:: Task instructions ::
All of the records must be set down again word for word.

************

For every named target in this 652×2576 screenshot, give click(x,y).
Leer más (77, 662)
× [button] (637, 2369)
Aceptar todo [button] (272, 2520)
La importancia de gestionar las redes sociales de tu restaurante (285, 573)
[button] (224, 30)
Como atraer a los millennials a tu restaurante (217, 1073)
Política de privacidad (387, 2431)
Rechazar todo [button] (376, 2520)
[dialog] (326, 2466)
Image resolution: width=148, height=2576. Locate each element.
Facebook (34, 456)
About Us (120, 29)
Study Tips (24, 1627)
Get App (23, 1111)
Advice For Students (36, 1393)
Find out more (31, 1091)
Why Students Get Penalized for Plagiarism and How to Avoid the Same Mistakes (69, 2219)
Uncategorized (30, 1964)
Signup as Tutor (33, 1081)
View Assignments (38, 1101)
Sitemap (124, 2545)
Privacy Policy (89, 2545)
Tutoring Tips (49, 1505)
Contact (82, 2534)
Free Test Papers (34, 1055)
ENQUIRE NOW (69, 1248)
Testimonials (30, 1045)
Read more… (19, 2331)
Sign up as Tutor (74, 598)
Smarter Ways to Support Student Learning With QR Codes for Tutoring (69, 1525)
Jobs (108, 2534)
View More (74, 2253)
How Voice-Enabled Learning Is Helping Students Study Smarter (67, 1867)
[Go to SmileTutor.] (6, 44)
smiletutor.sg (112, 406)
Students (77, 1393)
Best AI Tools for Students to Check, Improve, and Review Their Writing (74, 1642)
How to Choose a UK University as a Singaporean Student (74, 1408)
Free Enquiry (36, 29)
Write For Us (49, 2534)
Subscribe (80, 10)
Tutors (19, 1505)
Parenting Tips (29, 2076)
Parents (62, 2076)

************

:: Result of the task ::
For every named target in this 652×2576 screenshot, give click(x,y).
Leer más (77, 662)
× [button] (637, 2369)
Aceptar todo [button] (272, 2520)
La importancia de gestionar las redes sociales de tu restaurante (285, 573)
[button] (224, 30)
Como atraer a los millennials a tu restaurante (217, 1073)
Política de privacidad (387, 2431)
Rechazar todo [button] (376, 2520)
[dialog] (326, 2466)
Image resolution: width=148, height=2576. Locate each element.
Facebook (34, 456)
About Us (120, 29)
Study Tips (24, 1627)
Get App (23, 1111)
Advice For Students (36, 1393)
Find out more (31, 1091)
Why Students Get Penalized for Plagiarism and How to Avoid the Same Mistakes (69, 2219)
Uncategorized (30, 1964)
Signup as Tutor (33, 1081)
View Assignments (38, 1101)
Sitemap (124, 2545)
Privacy Policy (89, 2545)
Tutoring Tips (49, 1505)
Contact (82, 2534)
Free Test Papers (34, 1055)
ENQUIRE NOW (69, 1248)
Testimonials (30, 1045)
Read more… (19, 2331)
Sign up as Tutor (74, 598)
Smarter Ways to Support Student Learning With QR Codes for Tutoring (69, 1525)
Jobs (108, 2534)
View More (74, 2253)
How Voice-Enabled Learning Is Helping Students Study Smarter (67, 1867)
[Go to SmileTutor.] (6, 44)
smiletutor.sg (112, 406)
Students (77, 1393)
Best AI Tools for Students to Check, Improve, and Review Their Writing (74, 1642)
How to Choose a UK University as a Singaporean Student (74, 1408)
Free Enquiry (36, 29)
Write For Us (49, 2534)
Subscribe (80, 10)
Tutors (19, 1505)
Parenting Tips (29, 2076)
Parents (62, 2076)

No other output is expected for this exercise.